En 1995, cuando la ganadería atravesaba un momento difícil, la familia decidió mostrar qué ocurría dentro de un establecimiento rural y compartir su historia con visitantes. “Una de las posibilidades fue abrir las tranqueras al público, al turista, para que pueda ingresar y uno poder contarles qué se hace dentro de cada establecimiento”, explica Carolina. La antigua casa grande se transformó en hostería, se organizaron visitas guiadas a la pingüinera, al faro y al kilómetro cero de la ruta 40, y al pie del faro se abrió una casa de té donde los visitantes pueden resguardarse del viento y “disfrutar del fin del continente“.

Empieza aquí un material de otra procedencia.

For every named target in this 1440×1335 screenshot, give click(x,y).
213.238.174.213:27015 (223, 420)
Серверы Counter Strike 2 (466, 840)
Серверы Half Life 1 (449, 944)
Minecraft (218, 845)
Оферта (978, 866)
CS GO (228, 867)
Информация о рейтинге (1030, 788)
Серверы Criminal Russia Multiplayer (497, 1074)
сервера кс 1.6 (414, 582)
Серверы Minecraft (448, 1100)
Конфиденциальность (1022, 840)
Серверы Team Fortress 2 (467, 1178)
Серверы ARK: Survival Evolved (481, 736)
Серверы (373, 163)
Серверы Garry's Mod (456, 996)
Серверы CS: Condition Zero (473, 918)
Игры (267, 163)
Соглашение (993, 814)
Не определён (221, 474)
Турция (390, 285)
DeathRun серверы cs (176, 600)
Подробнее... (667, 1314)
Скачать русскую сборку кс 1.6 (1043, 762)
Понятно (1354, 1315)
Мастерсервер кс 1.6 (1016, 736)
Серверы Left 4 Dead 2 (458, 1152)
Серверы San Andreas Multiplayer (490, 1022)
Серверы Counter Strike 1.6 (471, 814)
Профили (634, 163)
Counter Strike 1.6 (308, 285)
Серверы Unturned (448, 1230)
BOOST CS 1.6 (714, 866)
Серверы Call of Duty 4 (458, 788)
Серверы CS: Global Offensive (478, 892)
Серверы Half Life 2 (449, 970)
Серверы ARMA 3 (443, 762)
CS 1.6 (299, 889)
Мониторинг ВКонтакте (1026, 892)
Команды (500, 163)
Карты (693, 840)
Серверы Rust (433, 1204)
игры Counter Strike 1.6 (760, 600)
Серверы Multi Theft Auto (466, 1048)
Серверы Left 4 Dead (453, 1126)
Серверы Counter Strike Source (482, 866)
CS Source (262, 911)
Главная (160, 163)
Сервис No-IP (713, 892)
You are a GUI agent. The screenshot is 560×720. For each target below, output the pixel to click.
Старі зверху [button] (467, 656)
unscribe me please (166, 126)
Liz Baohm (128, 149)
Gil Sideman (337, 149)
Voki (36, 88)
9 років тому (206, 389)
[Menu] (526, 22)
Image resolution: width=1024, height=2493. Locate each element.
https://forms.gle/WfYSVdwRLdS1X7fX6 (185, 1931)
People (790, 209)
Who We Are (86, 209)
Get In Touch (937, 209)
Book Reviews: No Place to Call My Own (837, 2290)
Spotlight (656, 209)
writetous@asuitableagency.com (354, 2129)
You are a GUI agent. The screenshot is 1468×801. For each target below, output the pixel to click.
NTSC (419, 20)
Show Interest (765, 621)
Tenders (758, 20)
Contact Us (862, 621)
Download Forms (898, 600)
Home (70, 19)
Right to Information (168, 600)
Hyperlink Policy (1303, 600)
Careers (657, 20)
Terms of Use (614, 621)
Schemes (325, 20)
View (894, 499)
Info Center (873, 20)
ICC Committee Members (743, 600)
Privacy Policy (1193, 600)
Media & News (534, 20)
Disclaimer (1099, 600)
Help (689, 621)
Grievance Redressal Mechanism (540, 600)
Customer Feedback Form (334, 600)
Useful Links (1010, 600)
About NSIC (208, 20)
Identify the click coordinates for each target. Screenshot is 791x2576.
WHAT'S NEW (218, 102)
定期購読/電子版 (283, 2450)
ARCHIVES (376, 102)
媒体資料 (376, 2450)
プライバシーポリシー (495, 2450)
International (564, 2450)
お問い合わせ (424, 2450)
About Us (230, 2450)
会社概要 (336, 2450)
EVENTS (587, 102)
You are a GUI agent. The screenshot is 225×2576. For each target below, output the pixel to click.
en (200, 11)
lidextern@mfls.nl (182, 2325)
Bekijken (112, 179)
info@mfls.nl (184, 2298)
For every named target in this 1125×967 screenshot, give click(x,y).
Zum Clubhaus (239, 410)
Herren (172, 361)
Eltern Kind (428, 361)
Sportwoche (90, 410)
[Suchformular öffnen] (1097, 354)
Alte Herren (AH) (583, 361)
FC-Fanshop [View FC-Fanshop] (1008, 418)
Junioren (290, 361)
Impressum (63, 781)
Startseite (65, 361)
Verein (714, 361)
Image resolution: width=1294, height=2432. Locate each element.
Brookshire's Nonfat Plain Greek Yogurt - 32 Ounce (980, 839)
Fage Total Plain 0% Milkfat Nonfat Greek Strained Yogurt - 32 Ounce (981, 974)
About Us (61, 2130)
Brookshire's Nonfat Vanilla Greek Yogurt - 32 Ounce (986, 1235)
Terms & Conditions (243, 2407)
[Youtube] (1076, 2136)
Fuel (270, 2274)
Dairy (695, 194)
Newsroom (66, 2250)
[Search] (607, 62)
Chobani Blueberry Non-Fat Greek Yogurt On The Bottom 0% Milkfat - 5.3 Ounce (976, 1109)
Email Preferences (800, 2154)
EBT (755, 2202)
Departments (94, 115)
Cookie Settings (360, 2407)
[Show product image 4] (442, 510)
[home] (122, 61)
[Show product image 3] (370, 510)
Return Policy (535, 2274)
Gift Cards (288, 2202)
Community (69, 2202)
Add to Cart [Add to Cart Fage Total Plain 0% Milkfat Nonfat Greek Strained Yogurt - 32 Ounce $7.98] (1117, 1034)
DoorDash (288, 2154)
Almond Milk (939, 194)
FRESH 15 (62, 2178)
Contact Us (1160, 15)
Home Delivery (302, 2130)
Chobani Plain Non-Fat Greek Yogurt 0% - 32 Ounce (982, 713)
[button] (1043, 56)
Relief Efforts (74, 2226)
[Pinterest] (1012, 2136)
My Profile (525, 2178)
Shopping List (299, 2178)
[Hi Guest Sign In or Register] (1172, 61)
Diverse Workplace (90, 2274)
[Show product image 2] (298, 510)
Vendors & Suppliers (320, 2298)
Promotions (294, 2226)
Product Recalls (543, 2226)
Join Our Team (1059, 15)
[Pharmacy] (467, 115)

Ese turismo no se presenta como un agregado superficial, sino como una herramienta de valoración. Quien llega a Monte Dinero no sólo ve pingüinos: conoce una historia familiar, una forma de vida rural, un paisaje de frontera y una reserva que necesita ser cuidada. “La mejor forma de poder hablar de este lugar es venir, conocerlo”, invita Carolina Fenton y agrega “depende de nosotros poner en valor la costa de la provincia, porque tenemos mucho para ofrecer“.
En cabo Vírgenes, los pingüinos son los grandes protagonistas. Pero su historia reciente no puede separarse de quienes habitan ese territorio, lo recorren, lo defienden y lo abren al conocimiento público. La familia Fenton fue parte de esa trama: primero como pobladores pioneros, luego como sostén de una estancia histórica, más tarde como impulsores del turismo rural y, sobre todo, como familia que entendió que la colonia de pingüinos no era un accidente del paisaje, sino un patrimonio natural que merecía ser protegido. Gracias a la familia Fenton, por haber evitado que se instalara en medio de la colonia una petrolera, hoy cabo Vírgenes se puede disfrutar en su totalidad.